If you have ever watched one of the house-flipping shows you’ll notice that there is always an emphasis on finishing the project fast. In almost every episode you will see the flipper pushing the crews to finish the project ASAP. Experienced house flippers intensely manage their holding timeline because they understand how costly it is to hold a property every month.
If you are holding on to the property for sentimental reasons or because you “might” use it one day, you are only throwing your money away. The property you own should be working for you NOW. It can be your primary residence, providing a monthly income, or be used for recreational purposes. If your Chicago house isn’t doing one these things, it might be time you consider selling it!
Costs of Holding A Property In Chicago
IL property taxes are some of the highest in the entire and you can certainly expect them to continue to increase every year as well. Make sure you remember to pay the taxes on time or will have to pay steep late fees. Every day you hold the property you will be responsible for paying the property taxes and the only way to eliminate your property tax expense is to sell the property.

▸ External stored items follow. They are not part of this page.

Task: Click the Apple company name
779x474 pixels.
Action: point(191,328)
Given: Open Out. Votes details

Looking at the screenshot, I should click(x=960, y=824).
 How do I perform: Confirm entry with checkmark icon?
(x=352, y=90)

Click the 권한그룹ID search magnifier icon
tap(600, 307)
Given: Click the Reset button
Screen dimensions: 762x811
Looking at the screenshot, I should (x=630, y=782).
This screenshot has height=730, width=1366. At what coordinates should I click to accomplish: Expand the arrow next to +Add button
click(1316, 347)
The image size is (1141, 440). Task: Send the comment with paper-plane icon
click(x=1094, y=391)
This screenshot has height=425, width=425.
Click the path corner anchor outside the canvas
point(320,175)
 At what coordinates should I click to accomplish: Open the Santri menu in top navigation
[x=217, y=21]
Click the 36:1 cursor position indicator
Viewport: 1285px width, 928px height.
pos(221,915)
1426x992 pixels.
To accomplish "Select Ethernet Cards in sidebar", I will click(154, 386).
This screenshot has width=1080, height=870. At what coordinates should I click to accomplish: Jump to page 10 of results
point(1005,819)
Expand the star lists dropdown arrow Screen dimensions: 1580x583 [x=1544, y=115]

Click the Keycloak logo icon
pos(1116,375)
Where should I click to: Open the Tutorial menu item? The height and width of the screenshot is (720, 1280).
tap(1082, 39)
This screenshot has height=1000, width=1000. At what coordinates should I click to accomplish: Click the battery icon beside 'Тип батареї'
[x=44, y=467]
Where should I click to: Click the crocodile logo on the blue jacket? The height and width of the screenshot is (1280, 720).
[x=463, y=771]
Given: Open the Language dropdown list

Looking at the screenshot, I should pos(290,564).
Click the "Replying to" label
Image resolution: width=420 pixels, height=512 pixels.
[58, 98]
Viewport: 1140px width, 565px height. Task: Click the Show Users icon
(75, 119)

Monthly utilities add up quickly. If you were to add up the amount you’ve spent on electricity, water, gas, tv, and internet you might be surprised at how high that number is. Even if you aren’t residing in the home while selling it, you will still need to keep the lights and the water on for the people who come to see your house. If your house is older and less energy efficient, you are likely to have utility bills significantly higher than what you would find in a new home.
Maintenance & Repairs
A good rule of thumb for maintenance costs is the one percent rule. This rule states that you should plan to spend about one percent of your purchase price on maintenance each year. For example, if your house was purchased for $250,000, you should plan to spend about $2,500 on home maintenance each year. Of course, these numbers can vary widely, but many investors use this formula to estimate costs.
The insurance premium you pay will depend on several factors specific to your property and situation. If you aren’t living in the property then be sure to notify your insurance company that the property is vacant so that you will be protected with the appropriate policy. Insurance policies for vacant properties are significantly higher than occupied property so be sure to budget accordingly for this.
It can be difficult to come up with a mortgage payment each and every month for a property you don’t want to own. The average mortgage payment nationwide is well over $1000 each month. Some people are struggling to pay thousands of dollars each month when in reality they would be much better off selling the property.
What else could you be doing with the money you have tied up in the house? You could very well be missing out on a better home or investment opportunity. Look around at what else is out there and decide if you are truly happy with your current situation. If your property isn’t doing anything for you, it might be time to find something new!
As you can see, selling your home now as opposed to later can help you keep more money in your pocket. For every day you continue to own it, you will also continue having to be financially responsible for it. The bills and maintenance costs add up quickly. Run the numbers for yourself and make the decision that makes the most sense for you!